--- The request ---
Write out all the lines below again, changing only the coordinates in the answers. Multiply each coordinate by 1.6 and round it to a whole number, rounding halves up.

--- Records ---
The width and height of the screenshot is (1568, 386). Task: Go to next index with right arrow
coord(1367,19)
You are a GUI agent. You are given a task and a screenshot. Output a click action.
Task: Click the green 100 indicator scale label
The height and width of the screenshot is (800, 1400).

--- Full output ---
The width and height of the screenshot is (1568, 386). Task: Go to next index with right arrow
coord(2187,30)
You are a GUI agent. You are given a task and a screenshot. Output a click action.
Task: Click the green 100 indicator scale label
The height and width of the screenshot is (800, 1400).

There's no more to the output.